Is there any tool for javascript that keeps human beings sane? For instance one that hints me that this code
"use strict";
function foo(b) {
console.log(b);
}
foo(3, 4);
calls foo with the wrong number of arguments?
I know about typescript and cljs obviously, but I wonder if something for pure javascript exists?@sveri: the arguments declared says nothing about the amount of arguments you can pass to a function in javascript: https://developer.mozilla.org/en-US/docs/Web/JavaScript/Reference/Functions/arguments/length
@borkdude: is it really that bad?
@sveri: it's a design choice (which I don't understand)
Funny that there is also Function.length which holds the number of parameters the functions expects
still that would leave place to a linter that checks if these two things match
@sveri I'm doing some CoffeeScript atm. In my opinion this language is even worse than JavaScript.
worse? is that possible?
it depends on how you look at it
We had a contractor build us some "JS" stuff and they used CoffeeScript. Told us "It's way better than JS!". Having tried to maintain it for a while, we do not agree!!!
Interesting, might be nice for me to google for Coffeescript critiques.
A while ago, I convinced a (fairly hostile) team to consense on allowing Coffeescript in a Node.js project. (Naturally, I emphasized disadvantages to balance my advocacy.)
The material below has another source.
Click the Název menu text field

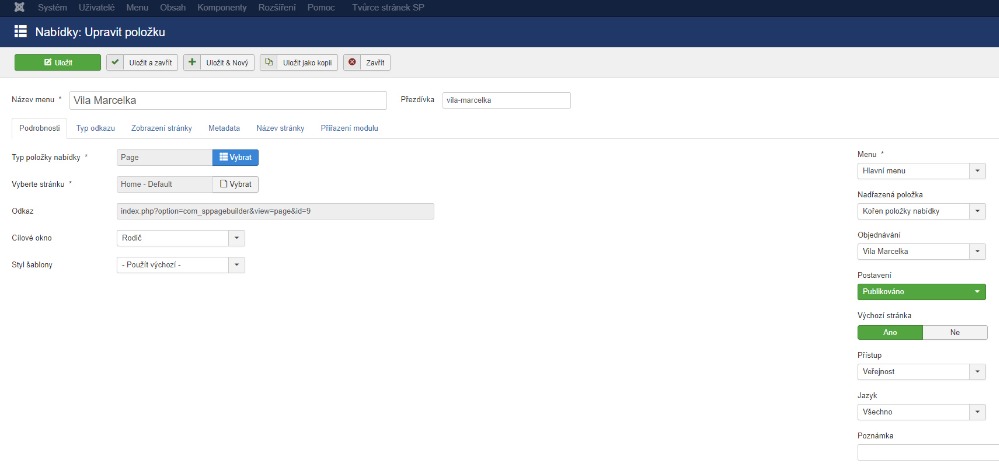coord(227,100)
Significantly reduced boilerplate of classes & nested callbacks. Though the way it represented datastructures was a step backwards IIRC. (Or was I able to use Javascript notation then for this?) Liked expressing in Coffeescript by default, but Javascript when better.
One advantage is it was fairly simple to convert Coffeescript <-> Javascript, IIRC. (With reasonable amounts of manual polishing.)